Crouch Dustin L, Plate Johannes F, Li Zhongyu, Saul Katherine R
Virginia Tech-Wake Forest University School of Biomedical Engineering and Sciences, Winston-Salem, NC 27157, USA.
J Hand Surg Am. 2013 Feb;38(2):241-9. doi: 10.1016/j.jhsa.2012.11.007. Epub 2013 Jan 5.
To determine whether transfer to only the anterior branch of the axillary nerve will restore useful function after axillary nerve injury with persistent posterior deltoid and teres minor paralysis.
We used a computational musculoskeletal model of the upper limb to determine the relative contributions of posterior deltoid and teres minor to maximum joint moment generated during a simulated static strength assessment and to joint moments during 3 submaximal shoulder movements. Movement simulations were performed with and without simulated posterior deltoid and teres minor paralysis to identify muscles that may compensate for their paralysis.
In the unimpaired limb model, teres minor and posterior deltoid accounted for 16% and 14% of the total isometric shoulder extension and external rotation joint moments, respectively. During the 3 movement simulations, posterior deltoid produced as much as 20% of the mean shoulder extension moment, whereas teres minor accounted for less than 5% of the mean joint moment in all directions of movement. When we paralyzed posterior deltoid and teres minor, the mean extension moments generated by the supraspinatus, long head of triceps, latissimus dorsi, and middle deltoid increased to compensate. Compensatory muscles were not fully activated during movement simulations when posterior deltoid and teres minor were paralyzed.
Reconstruction of the anterior branch of the axillary nerve only is an appropriate technique for restoring shoulder abduction strength after isolated axillary nerve injury.
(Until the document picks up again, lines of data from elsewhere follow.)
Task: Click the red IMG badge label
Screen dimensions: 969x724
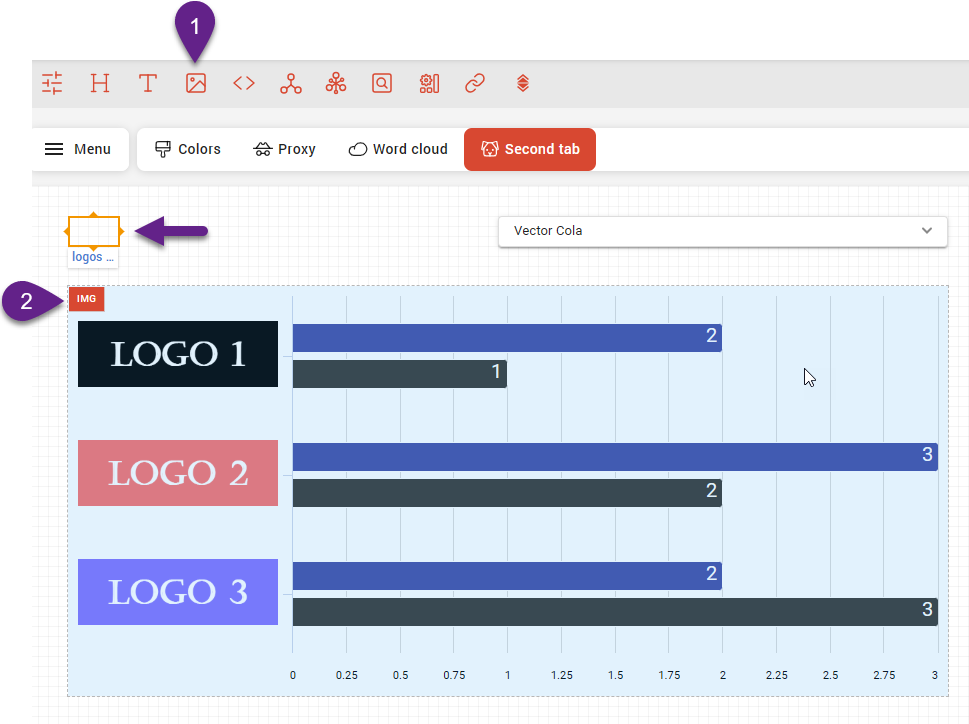Action: 87,299
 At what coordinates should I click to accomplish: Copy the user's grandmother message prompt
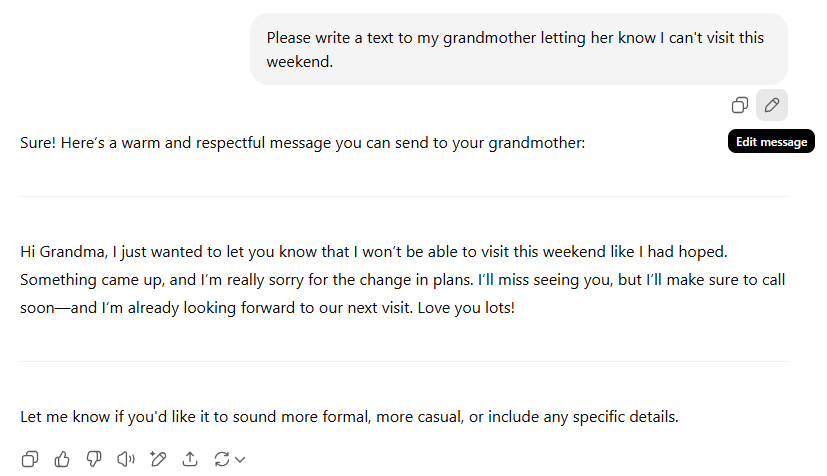tap(740, 105)
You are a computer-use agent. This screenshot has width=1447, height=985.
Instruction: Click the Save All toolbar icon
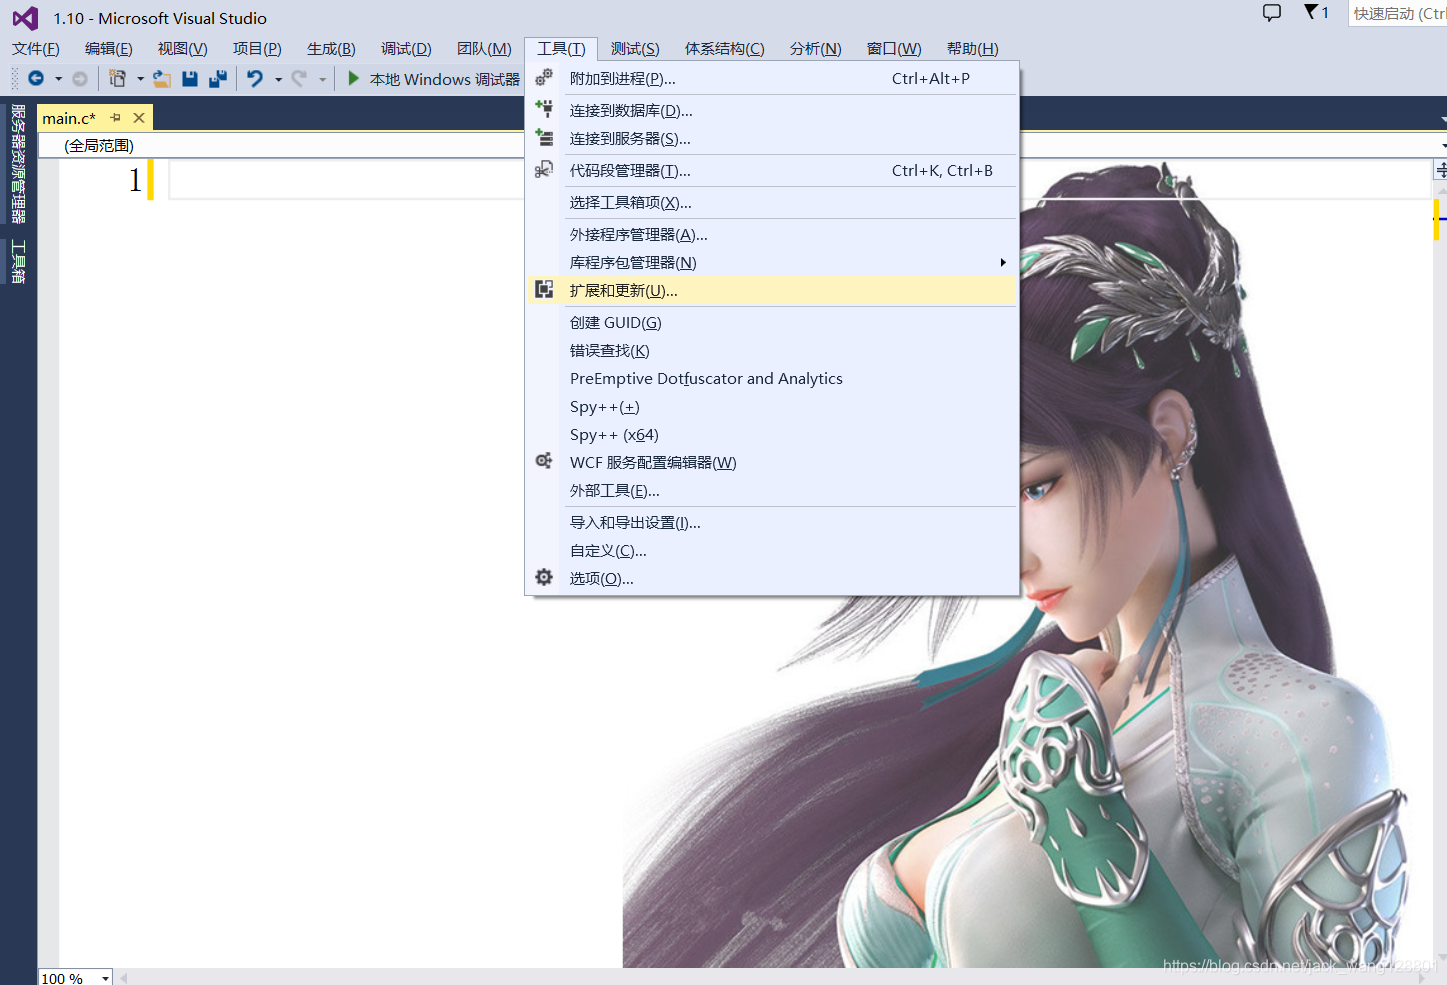point(218,78)
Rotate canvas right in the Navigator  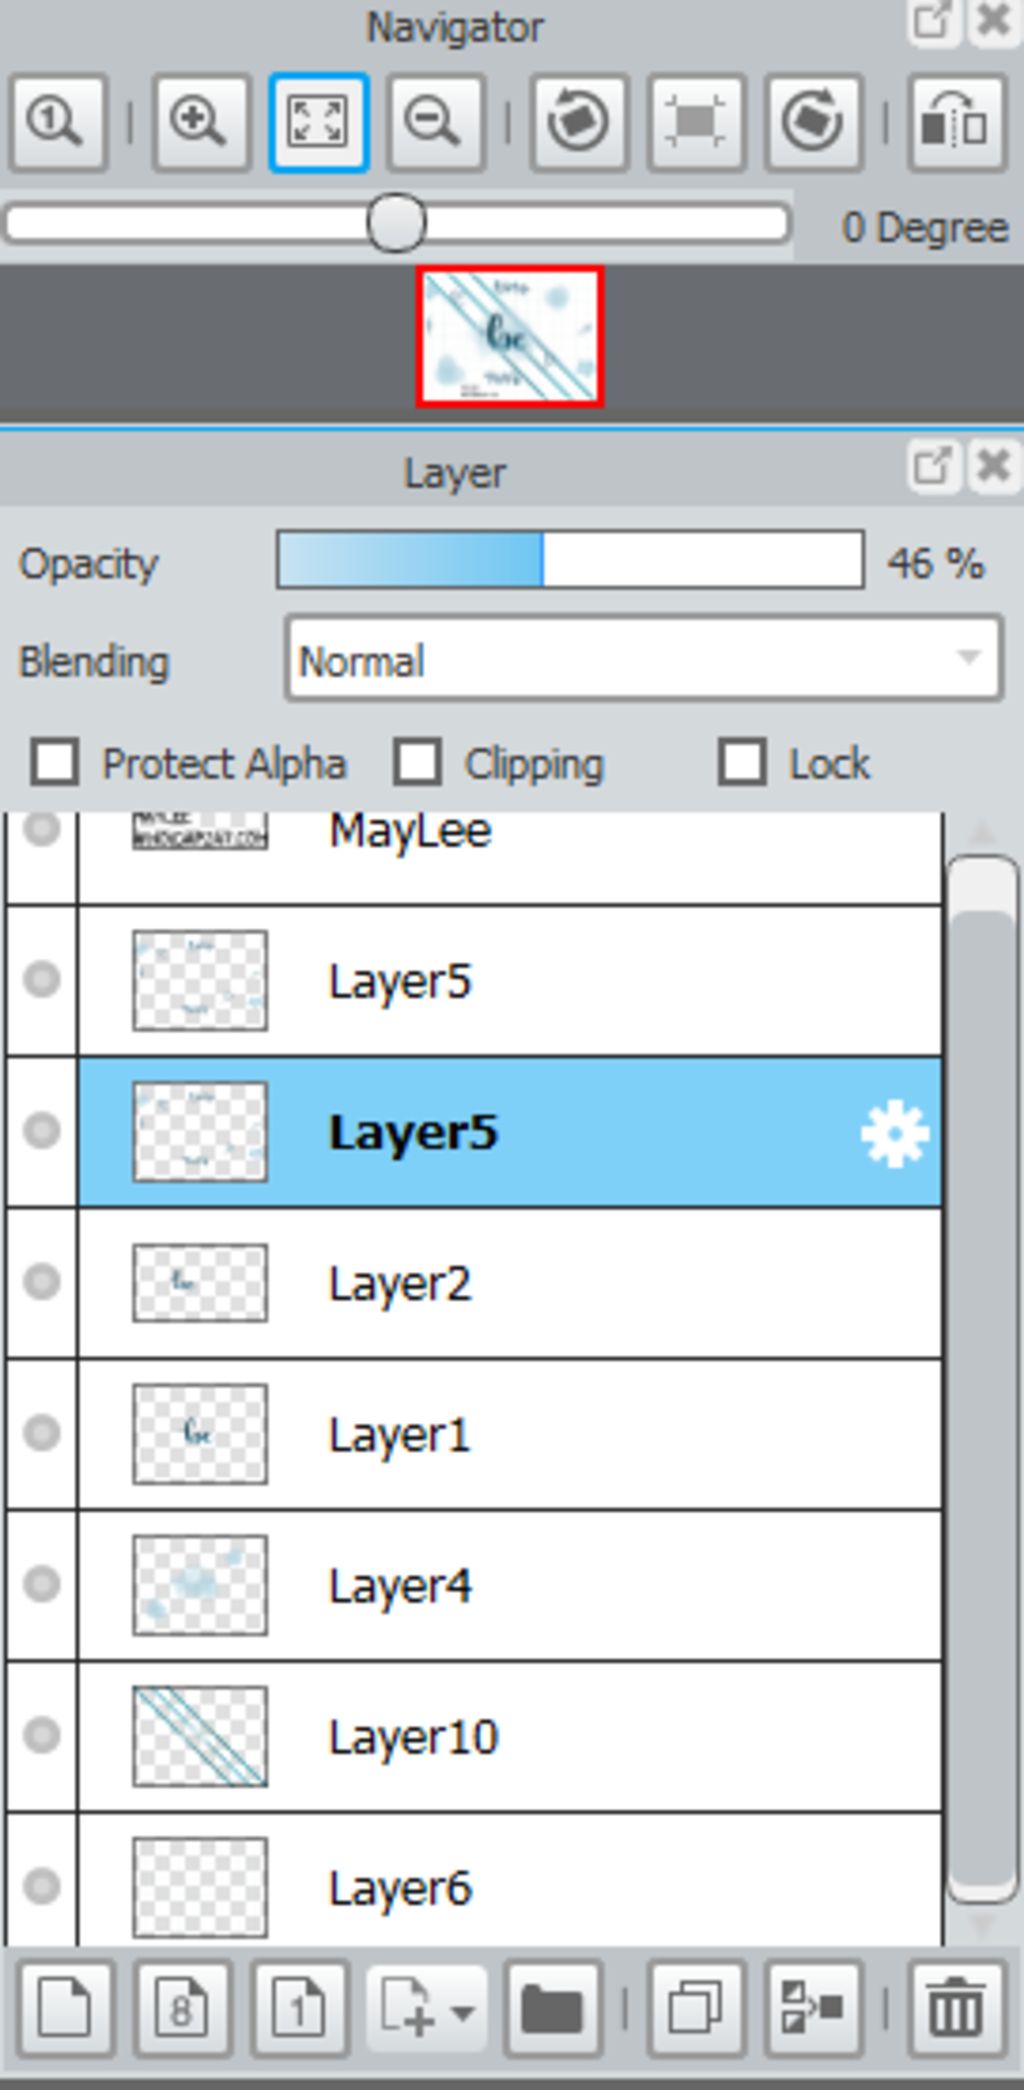(x=814, y=122)
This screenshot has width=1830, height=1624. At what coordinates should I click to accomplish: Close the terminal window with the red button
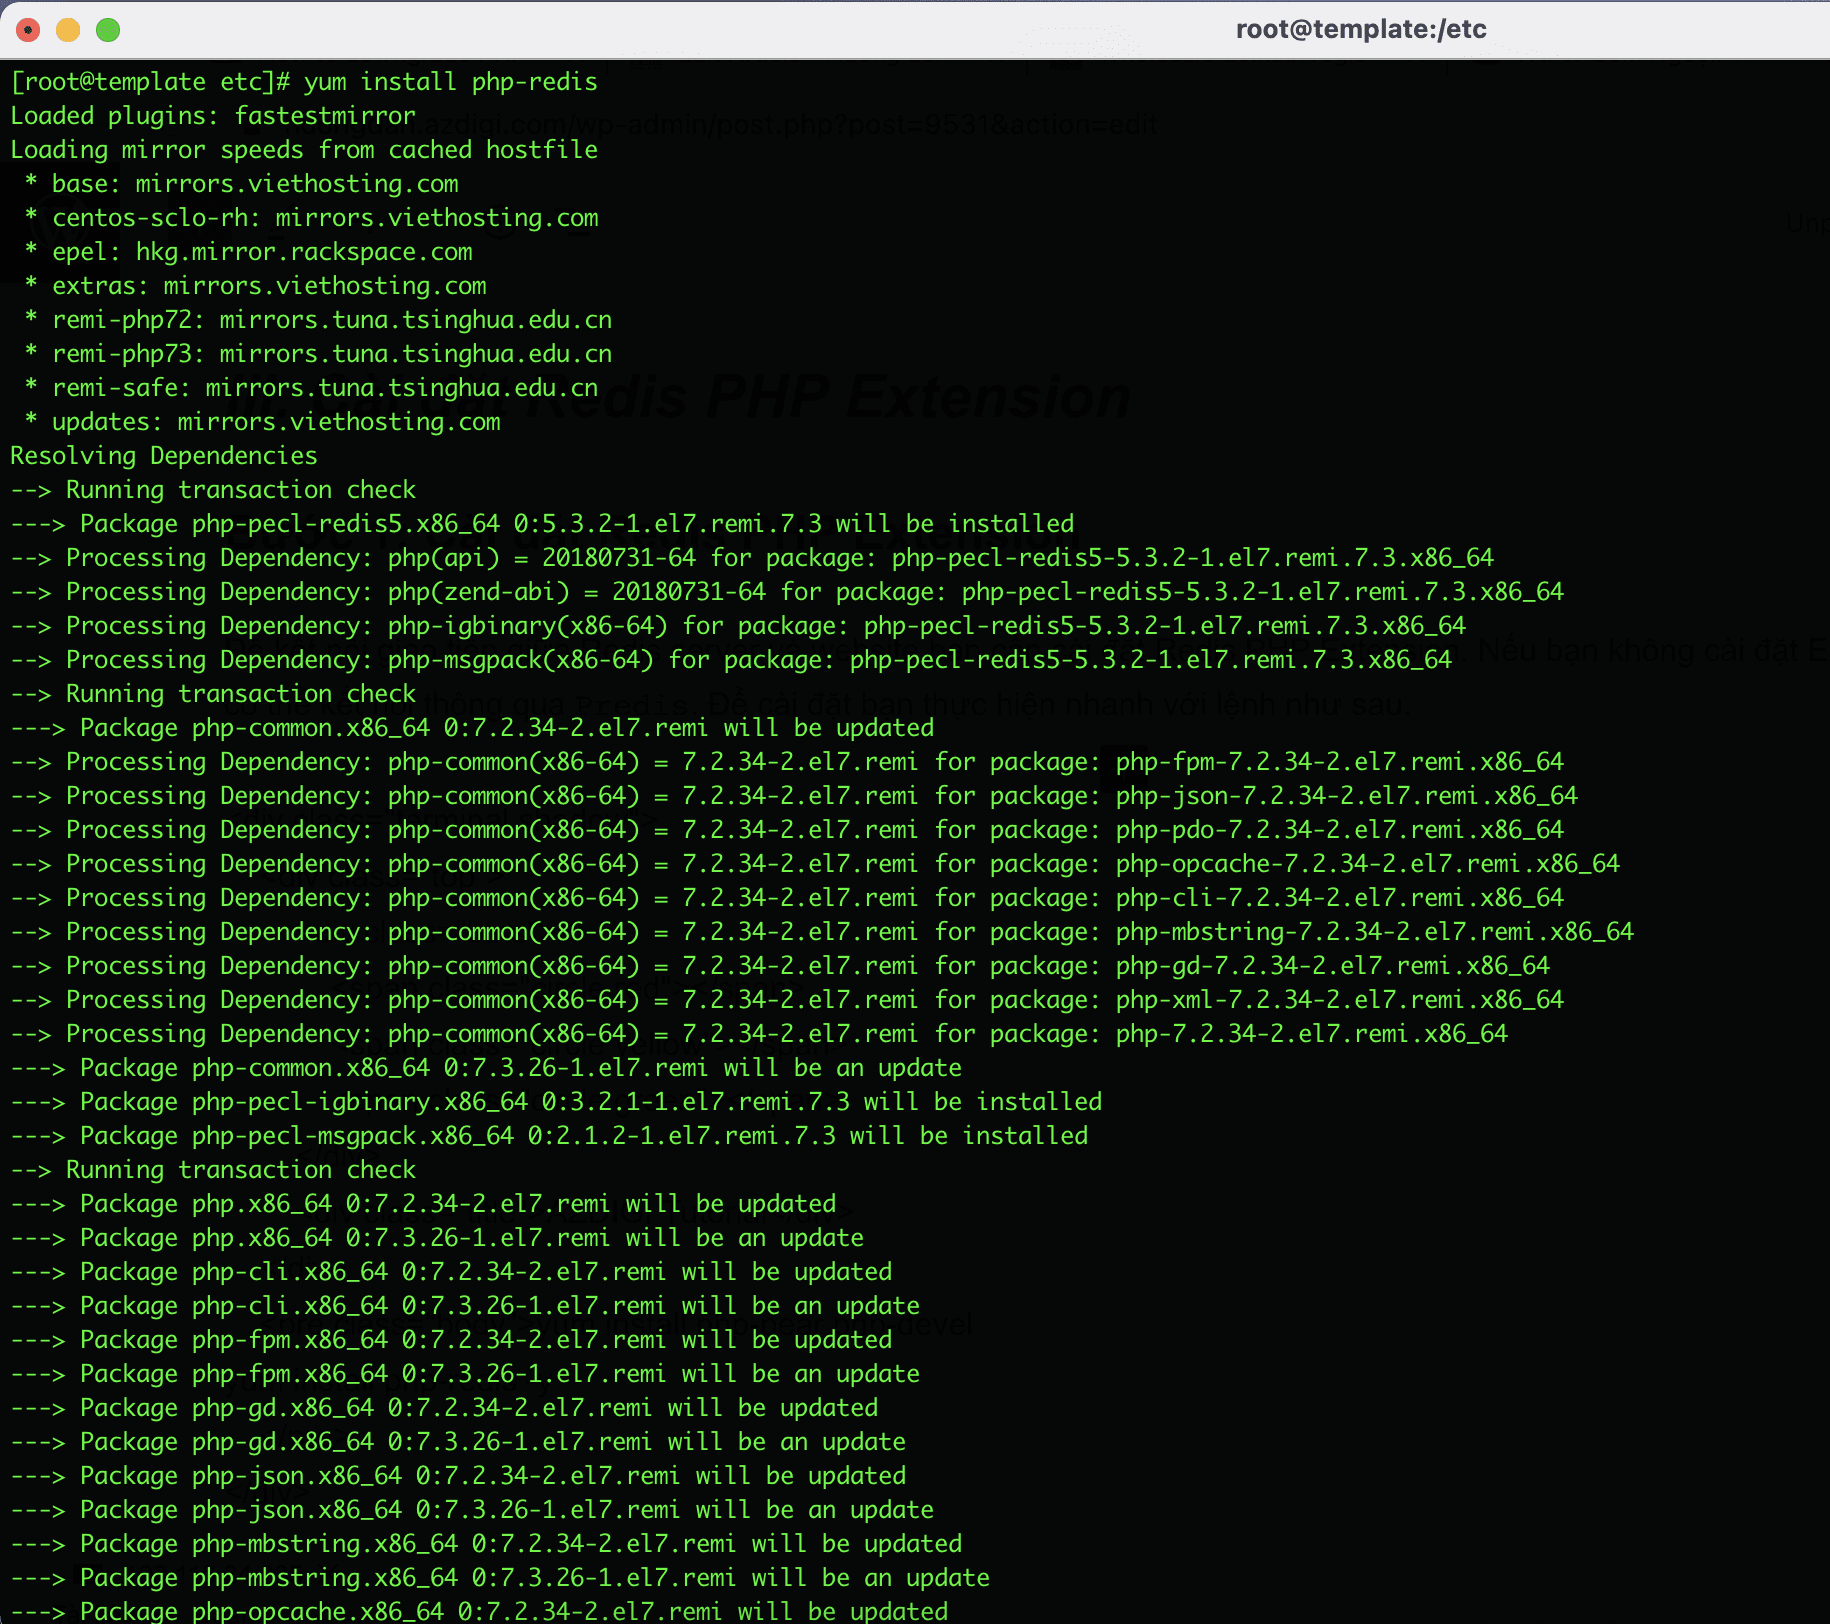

When shoulder extension strength is compromised by extensive neuromuscular shoulder injury, reconstruction of both the anterior and posterior branches of the axillary nerve should be considered.
By quantifying the biomechanical role of muscles during submaximal movement, in addition to quantifying muscle contributions to maximal shoulder strength, we can inform preoperative planning and permit more accurate predictions of functional outcomes.
确定在腋神经损伤后三角肌后束和小圆肌持续麻痹的情况下,仅将腋神经前支进行移位是否能恢复有用的功能。
我们使用上肢的计算肌肉骨骼模型来确定三角肌后束和小圆肌在模拟静态力量评估过程中产生的最大关节力矩以及在3次次最大肩部运动过程中对关节力矩的相对贡献。在有和没有模拟三角肌后束和小圆肌麻痹的情况下进行运动模拟,以识别可能代偿其麻痹的肌肉。
在未受损肢体模型中,小圆肌和三角肌后束分别占等长肩部伸展和外旋关节总力矩的16%和14%。在3次运动模拟中,三角肌后束产生的平均肩部伸展力矩高达20%,而小圆肌在所有运动方向上占平均关节力矩的比例均小于5%。当我们使三角肌后束和小圆肌麻痹时,冈上肌、肱三头肌长头、背阔肌和三角肌中束产生的平均伸展力矩增加以进行代偿。在三角肌后束和小圆肌麻痹的运动模拟过程中,代偿性肌肉并未完全激活。
仅重建腋神经前支是孤立性腋神经损伤后恢复肩部外展力量的合适技术。当广泛的神经肌肉肩部损伤导致肩部伸展力量受损时,应考虑重建腋神经的前支和后支。
通过量化次最大运动过程中肌肉的生物力学作用,除了量化肌肉对最大肩部力量的贡献外,我们可以为术前规划提供信息,并更准确地预测功能结果。